O PARAÍSO AQUI E AGORA
As duas citações a seguir – que refletem o pronunciamento do deputado Pedro Eugênio –, não se referem ao Semiárido, mas compartilham do clima triunfalista, autocongratulatório, bem próprio a um evento realizado em Fortaleza, em meio a uma seca que, sem ter, ainda, terminado, já dizimou 50% ou 60% do rebanho bovino regional, além de toda a produção agrícola não irrigada.
“Claro que o Brasil não começou com Lula, como às vezes se diz... [Mas foi quase assim]”.
Ninguém de bom senso diria que o Brasil começou com Lula, como até mesmo o deputado Pedro Eugênio finge concordar. Mas algumas pessoas de bom senso estão começando a temer que o Brasil termine com Lula e com o exército de bajuladores que ele colocou em todos os postos de direção deste país.

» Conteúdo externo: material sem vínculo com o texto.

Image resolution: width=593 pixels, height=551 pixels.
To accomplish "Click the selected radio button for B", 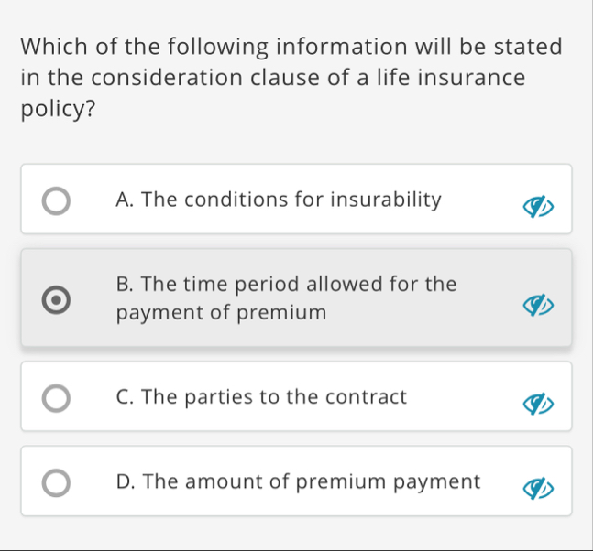I will 56,300.
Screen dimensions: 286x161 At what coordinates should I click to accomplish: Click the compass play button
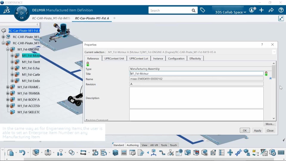[x=22, y=13]
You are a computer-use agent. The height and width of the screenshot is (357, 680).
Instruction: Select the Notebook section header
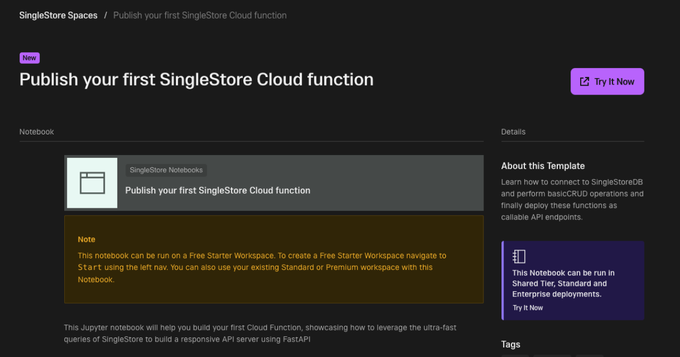tap(36, 131)
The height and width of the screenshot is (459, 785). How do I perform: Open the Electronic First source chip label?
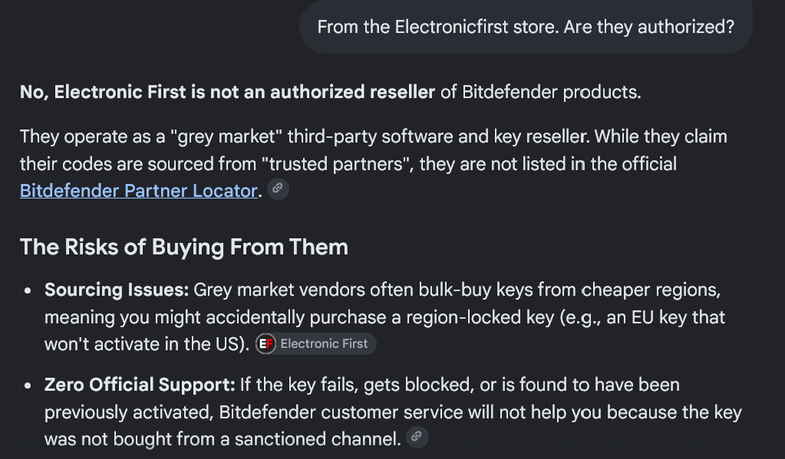click(324, 344)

“A economia brasileira não tem nada a ver com a européia. Estamos prontos para continuar desfrutando a era de prosperidade [criada pelos governos do PT]”.

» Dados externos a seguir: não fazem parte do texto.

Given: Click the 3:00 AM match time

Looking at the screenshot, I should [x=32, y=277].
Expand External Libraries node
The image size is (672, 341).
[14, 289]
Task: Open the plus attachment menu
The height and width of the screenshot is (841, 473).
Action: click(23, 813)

Foi muito reconfortante saber que estamos entrando no Paraíso. Pois, até ouvir os esclarecimentos do deputado, 190 milhões de brasileiros, menos um, pensavam que estivéssemos entrando no terceiro ano seguido de estagnação econômica, com uma forte probabilidade de a inflação reiniciar sua viagem à estratosfera. Também pensávamos que a culpa por este descalabro fosse do mesmo governo que o deputado tanto elogia. Felizmente, estávamos todos errados.
EPÍLOGO
Quero informar ao leitor que tudo o que está escrito aqui foi dito em público pelo autor deste artigo, na sua palestra pronunciada à tarde do mesmo dia 18/7/13, no XIX Fórum Banco do Nordeste de Desenvolvimento. (Minha participação no próximo Fórum não está confirmada.) Infelizmente, quando isso ocorreu, o ministro e o deputado já tinham se ausentado do recinto, com vistas a serem fotografados junto à Presidente da República, anunciando novos programas salvadores da humanidade. Mas o presidente do Banco do Nordeste estava presente, fato que foi registrado por duas vezes em meu pronunciamento.
Minha mensagem àquele público foi a mesma que tentei passar neste texto: não importa se a presente seca é a pior ou a “menos pior” dos últimos sessenta anos. Em qualquer hipótese, ela tem sido um escândalo. Utilizá-la como pretexto para auto-elogios governamentais a transforma em um escárnio.